Protestations, plaintes déposées, intervention d’un organisme des Nations Unies, saisine du Conseil d’Etat… La polémique que suscite auprès des enseignants et des parents d’élèves le fichier informatique Base élèves 1er degré ne dégonfle pas. Et ce n’est pas la décision du Conseil d’Etat, datée du 19 juillet, qui va calmer le jeu. La plus haute juridiction administrative publie sur son site une décision selon laquelle ce fichier, mis en place en 2004 pour recenser les élèves du primaire, n’est pas conforme à la loi Informatique et libertés sous plusieurs aspects.

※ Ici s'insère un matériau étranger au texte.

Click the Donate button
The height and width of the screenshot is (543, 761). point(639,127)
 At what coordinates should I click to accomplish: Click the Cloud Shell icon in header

« Le Conseil d’État relève tout d’abord que, s’il a bien fait l’objet d’une déclaration à la fin de l’année 2004 auprès de la Commission nationale de l’informatique et des libertés (CNIL), ce fichier a commencé à être utilisé sans attendre la délivrance du récépissé de la déclaration, intervenue seulement le 1er mars 2006 », explique l’institution. Conclusion : entre la fin de 2004 et début mars 2006, la mise en oeuvre de Base élèves était illégale.
Autre problème : ce fichier collecte beaucoup d’informations sur les élèves, dans le but de les suivre tout au long de leur scolarité. Parmi ces informations, des données sur l’affectation en classes d’insertion scolaire (Clis), destinées à des enfants touchés par un handicap. Or, ces données sont, selon le Conseil, trop précises. Elles permettent de connaître le handicap dont l’élève est atteint. Dans ce cas, Base élèves revient ni plus ni moins à collecter des données sur la santé, ce qui nécessite une autorisation particulière de la Cnil.
Nuance toutefois : cette critique vaut pour la première version de Base élèves. Contesté par les enseignants et les parents d’élèves sur ce point des données de santé, le fichier avait été modifié par arrêté du gouvernement à l’automne 2008. Depuis cette date, il n’inclut plus ce type de données.
Plus de 2 000 plaintes rejetées
En revanche, la deuxième version du fichier, actuellement en vigueur, compte une nouvelle irrégularité pointée par le Conseil. Elle refuse le droit d’opposition aux personnes fichées. Ce qui est contraire à la loi Informatique et libertés de 1978, qui dit que toute personne dont on collecte des données doit pouvoir consulter le fichier, demander des rectifications s’il y a matière, voire s’opposer à ce que des données y figurent.
Deux critiques souvent émises contre Base élèves sont en revanche évacuées par le Conseil. Cette base de données n’a pas pour but d’être interconnectée avec d’autres et la durée de conservation des données choisie, 15 ans « n’est pas excessive ». Même si, le Conseil le reconnaît, il est possible de « [procéder] à des rapprochements avec des données provenant d’autres fichiers dont les objets sont voisins du sien. A ce titre, le Conseil d’État sanctionne l’omission, dans la déclaration faite à la Cnil, de la mention de ces rapprochements ».
La mise en œuvre de Base élèves est donc loin d’avoir été exemplaire. Et ce jugement du Conseil d’Etat tombe quelques jours après que le procureur de Paris a rejeté plus de 2 000 plaintes de parents d’élèves contre ce même fichier. Les plaignants dénonçaient notamment le non-respect de certaines dispositions de la loi Informatique et libertés. De quoi alimenter encore la polémique.